Aya Nakamura: « Je suis une chanteuse. Et certainement pas un modèle à suivre »
En une paire de tubes, elle a chamboulé le paysage pop francophone. À l’occasion de la sortie de son nouvel album, deux ans après le carton de Djadja, entretien exclusif avec Aya Nakamura.
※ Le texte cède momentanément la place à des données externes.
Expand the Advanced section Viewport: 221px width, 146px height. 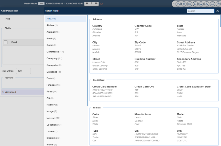tap(10, 92)
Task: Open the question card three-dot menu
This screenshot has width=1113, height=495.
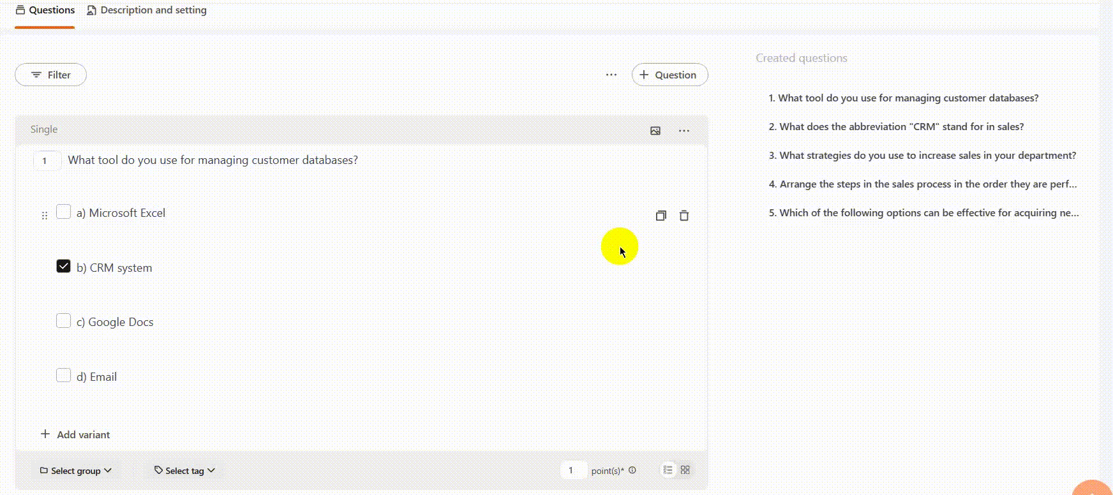Action: click(684, 131)
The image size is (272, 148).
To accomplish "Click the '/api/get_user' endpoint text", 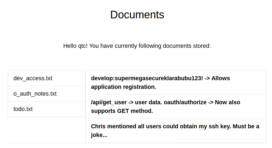I will point(109,102).
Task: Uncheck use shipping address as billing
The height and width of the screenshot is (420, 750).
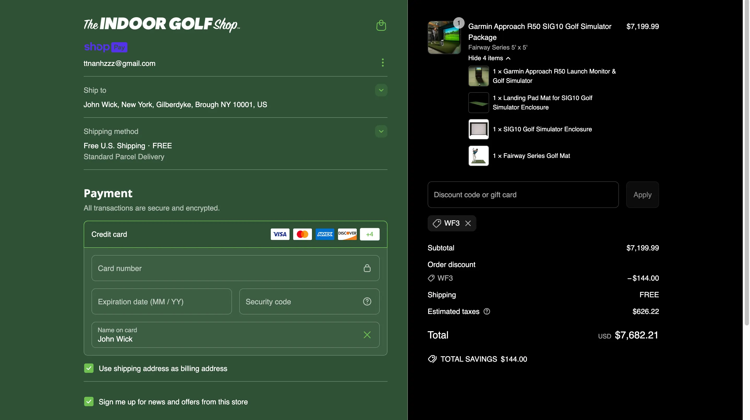Action: (89, 368)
Aya ou pas Aya? Telle est la question. À quelques minutes du rendez-vous, on doute encore. Quelques jours auparavant, elle a « planté » l’émission Quotidien juste avant l’enregistrement. Et, dans la foulée, annulé plusieurs interviews avec la presse française (dont celle prévue avec Le Monde). De quoi alimenter la réputation de diva de la chanteuse -les stéréotypes ont la vie dure. Sauf que cet après-midi-là, Aya Nakamura est bien bel et bien là, pile-poil à l’heure. La discussion se déroule via un appel vidéo Whatsapp. Quand elle décroche, la star est dans sa cuisine. Jogging noir sur hoodie noir, lunettes sur le nez, elle s’affaire pour le souper. Au menu? « Poulet fumé« . Façon mafé ou créole, elle n’a pas précisé.
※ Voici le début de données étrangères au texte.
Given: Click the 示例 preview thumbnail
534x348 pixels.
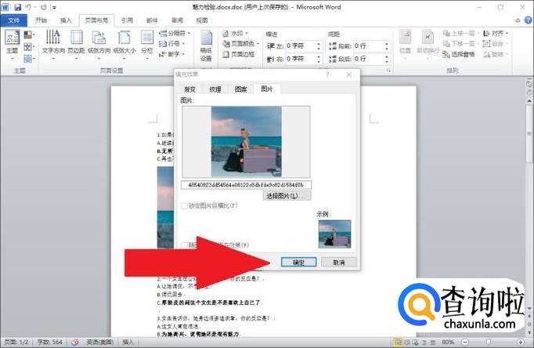Looking at the screenshot, I should [x=334, y=234].
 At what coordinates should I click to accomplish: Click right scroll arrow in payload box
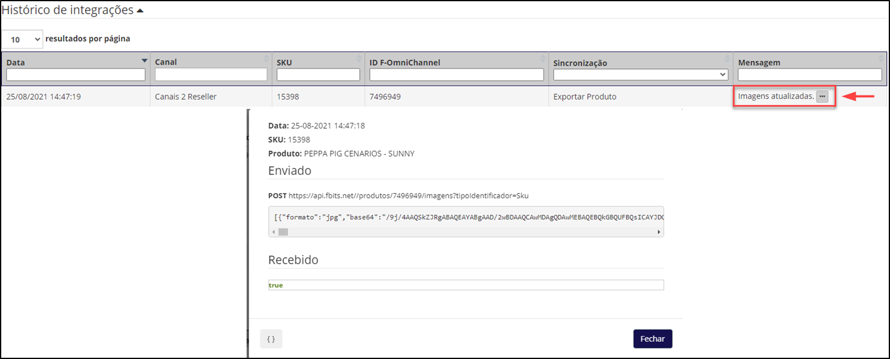659,232
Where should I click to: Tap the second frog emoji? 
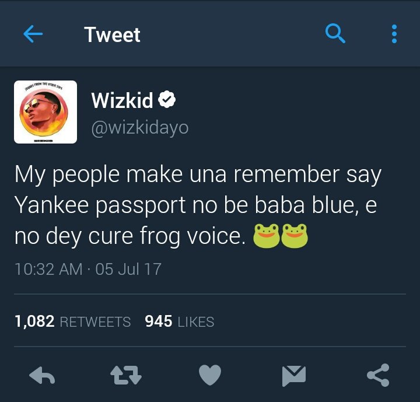point(295,236)
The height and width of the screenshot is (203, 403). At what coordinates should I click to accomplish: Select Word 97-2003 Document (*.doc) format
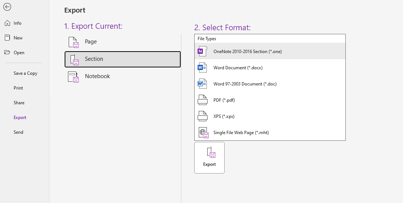245,84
Le téléphone est posé sur une table. Tout en touillant dans ses casseroles, Aya Nakamura répond aux questions. À la coule. Pour un peu, on aurait presque l’impression de téléphoner à une copine pour prendre de ses nouvelles. En l’occurrence, ça ne va pas trop mal, merci pour elle. Deux ans après la sortie de Nakamura, disque multi-tubes devenu phénomène, son nouvel album, Aya, affole déjà les compteurs des plateformes de streaming. Et pas seulement au pays. « L’artiste française la plus écoutée au monde« , dixit Spotify. De fait, la carrière de la jeune femme a pris désormais une tournure internationale. Ces dernières décennies, les produits d’exportation made in France étaient issus soit de la musique électronique (Daft Punk), soit passaient par l’anglais (Phoenix, Christine & The Queens). Avec Aya Nakamura, le monde bouge en français dans le texte. Même Madonna et Rihanna ont dansé sur Djadja.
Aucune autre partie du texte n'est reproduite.